Vulnerable babies in NICUs are developing increasing levels of antibiotic resistance worldwide. Neonates are frequently prescribed antibiotics to combat infections, a common threat to their immature immune systems.
However, there is a lack of clinical guidance available to assist healthcare providers in ruling out non-infectious conditions in this population, which means that antibiotics are prescribed at greatly varied rates throughout the country.
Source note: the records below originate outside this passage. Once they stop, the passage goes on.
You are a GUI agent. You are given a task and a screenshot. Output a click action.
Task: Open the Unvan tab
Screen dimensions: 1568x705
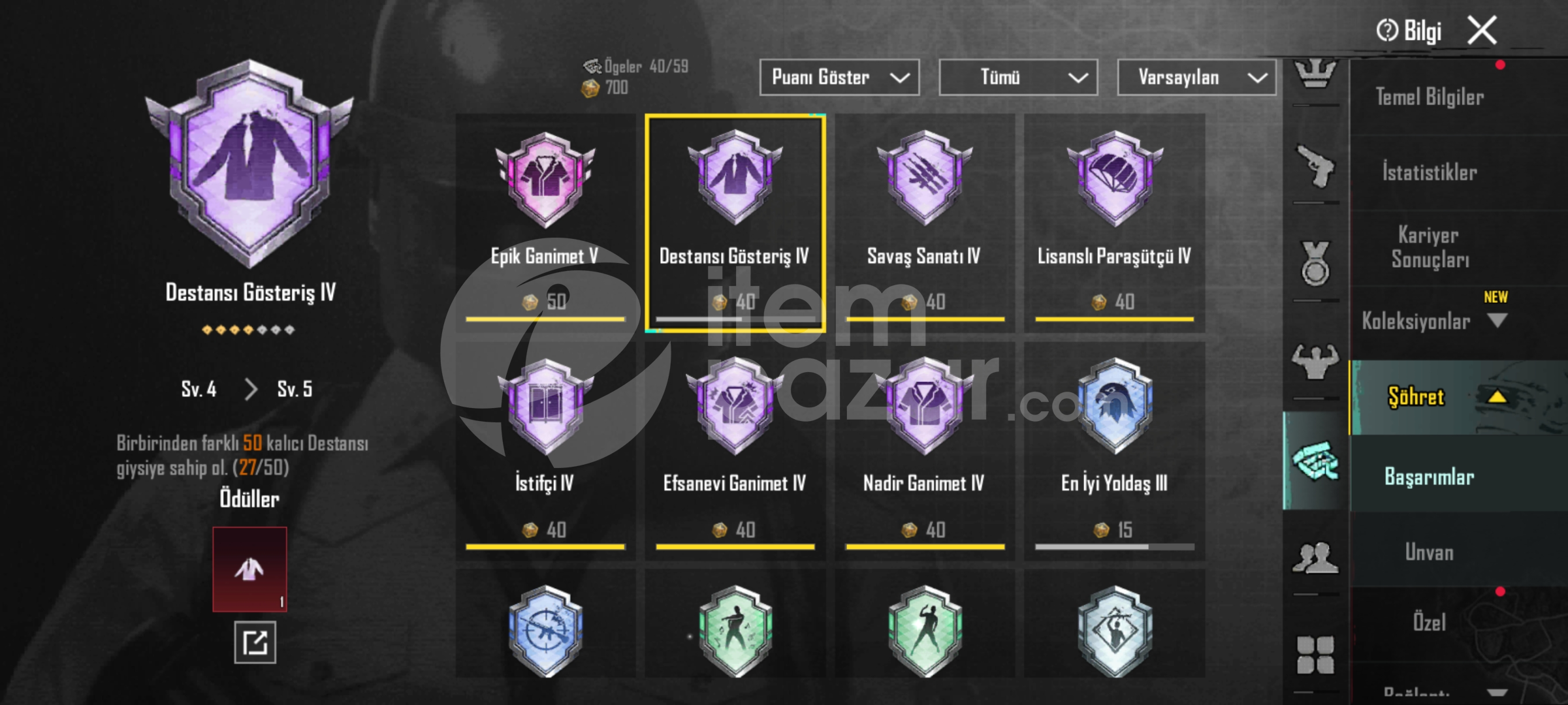1430,553
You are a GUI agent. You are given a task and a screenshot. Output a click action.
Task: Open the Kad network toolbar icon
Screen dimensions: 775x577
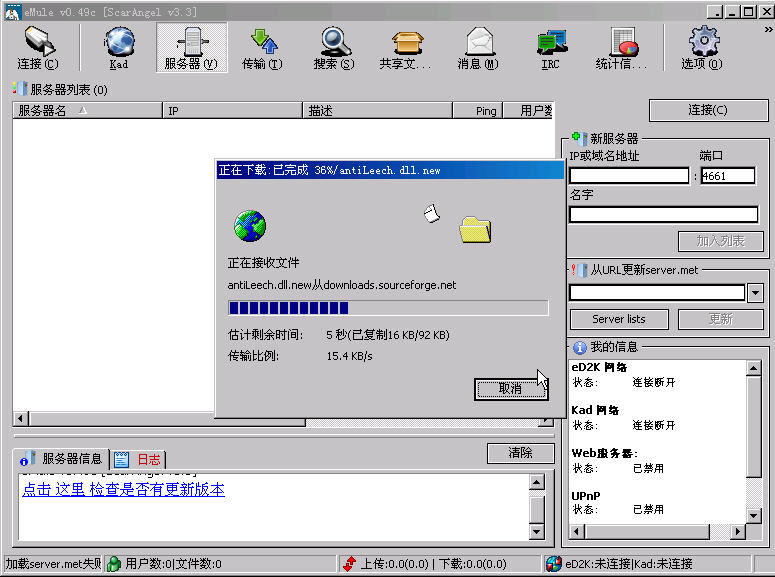tap(119, 48)
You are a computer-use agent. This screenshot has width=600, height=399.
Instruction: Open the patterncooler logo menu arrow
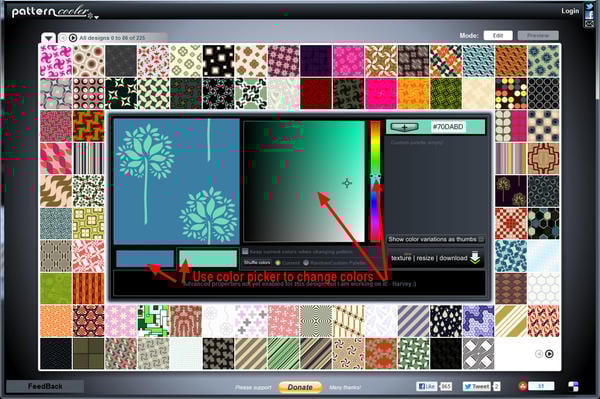click(x=96, y=17)
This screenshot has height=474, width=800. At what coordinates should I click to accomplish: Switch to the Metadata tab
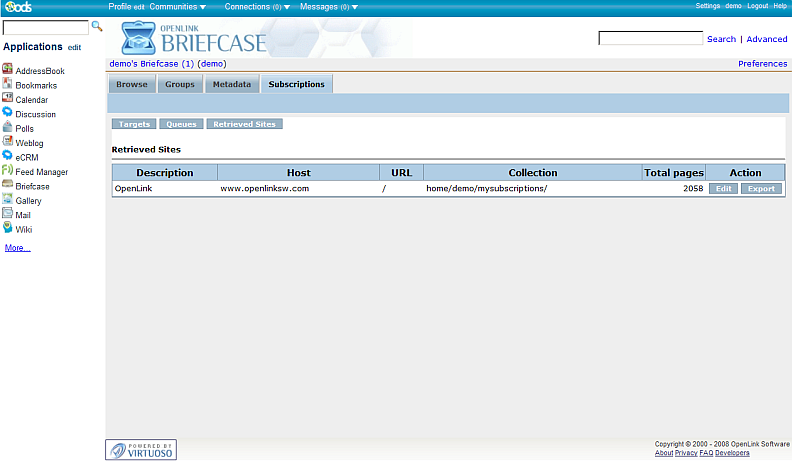point(232,85)
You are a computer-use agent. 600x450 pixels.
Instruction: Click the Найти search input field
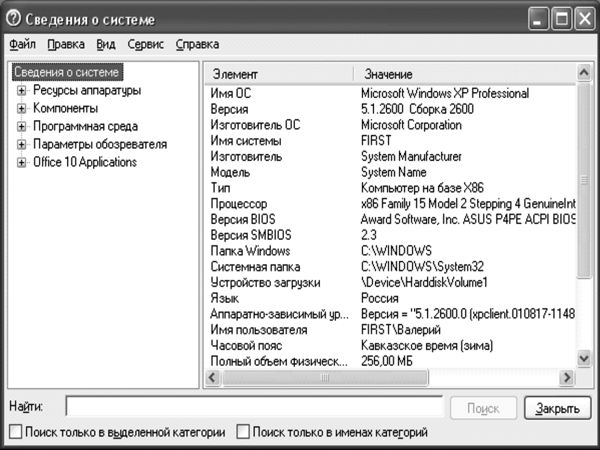[x=254, y=406]
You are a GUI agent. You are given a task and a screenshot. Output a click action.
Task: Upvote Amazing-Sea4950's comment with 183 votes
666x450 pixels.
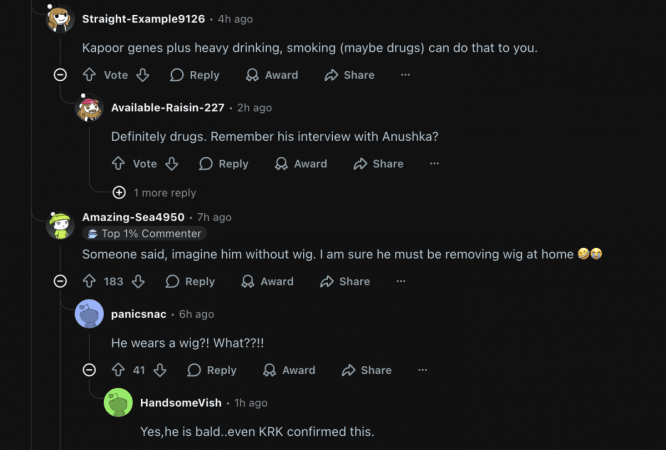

Overuse of antibiotics in infants can lead to drug resistance and other adverse health outcomes, and there is little known about the number of NICU babies who have developed multi-drug resistant bacteria and their outcomes. Dr. Ting emphasizes that this is a serious problem, as prolonged use of antibiotics without evidence of infection can lead to adverse outcomes in neonates.
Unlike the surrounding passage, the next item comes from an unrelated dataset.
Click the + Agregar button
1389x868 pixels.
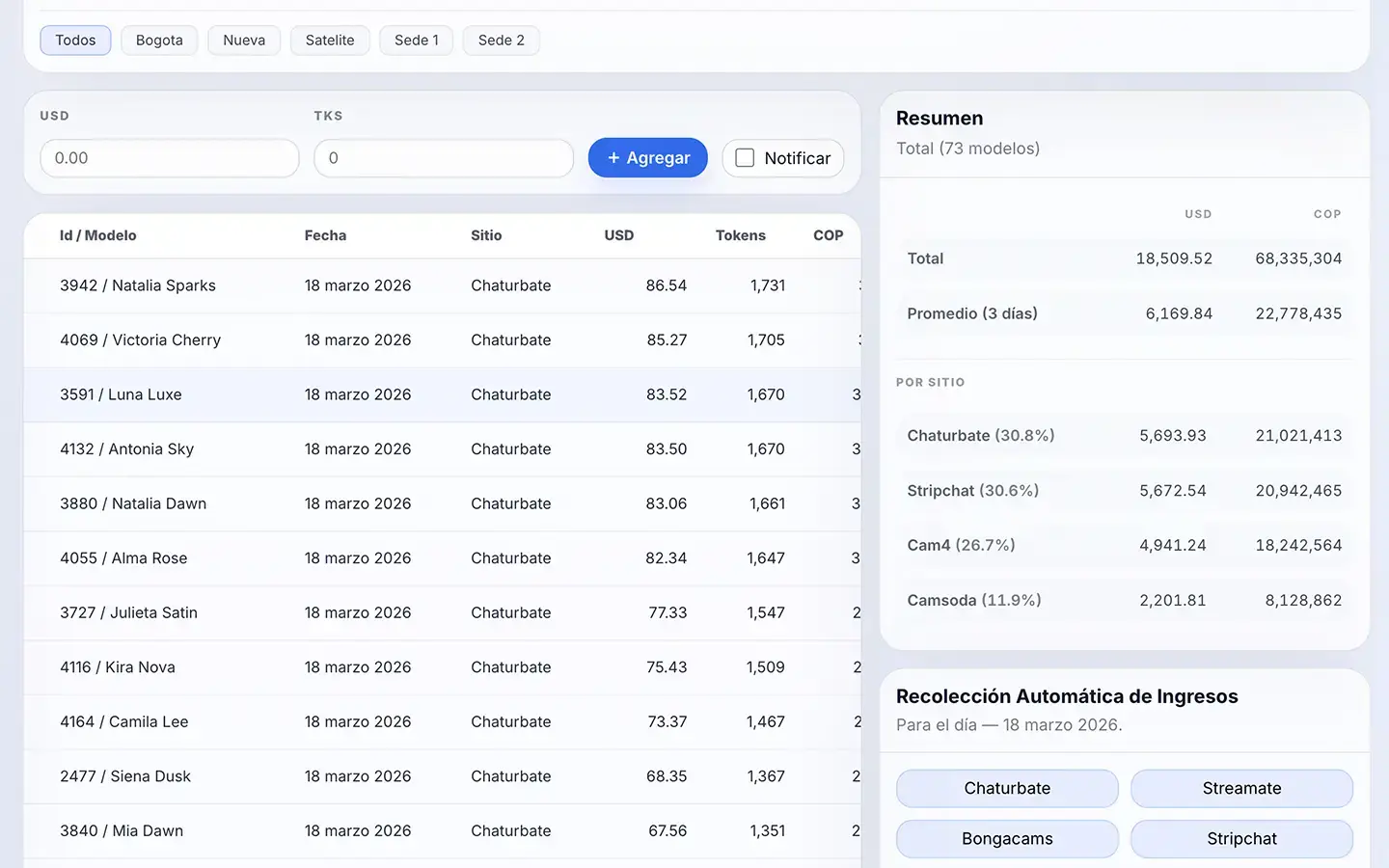click(647, 157)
With the support of Canadian Neonatal Network and engagement of a multidisciplinary team of experts from epidemiology, microbiology, paediatric infectious disease, and pharmacy, Dr. Ting is gathering expertise from throughout the country to begin surveillance in NICUs. The first phase of this work will focus on understanding the extent of the problem – that is, the amount of babies who have developed multidrug-resistant bacteria, and how hospitals are prescribing them antibiotics.
With the knowledge gained throughout this research, Dr. Ting and his team will develop a NICU-specific antimicrobial stewardship scheme. They will tap into the existing infrastructure of the Canadian Neonatal Network and adopt the scientific process they developed known as “EPIQ” (or Evidence-based Practice for Improving Quality) to translate their findings and work toward national implementation of their best practices.
Dr. Ting hopes the research will lead to improved neonatal outcomes, and a decrease in drug resistance in Canadian NICUs in long run.
Dr. Ting is a BCCHR/WHRI joint-researcher.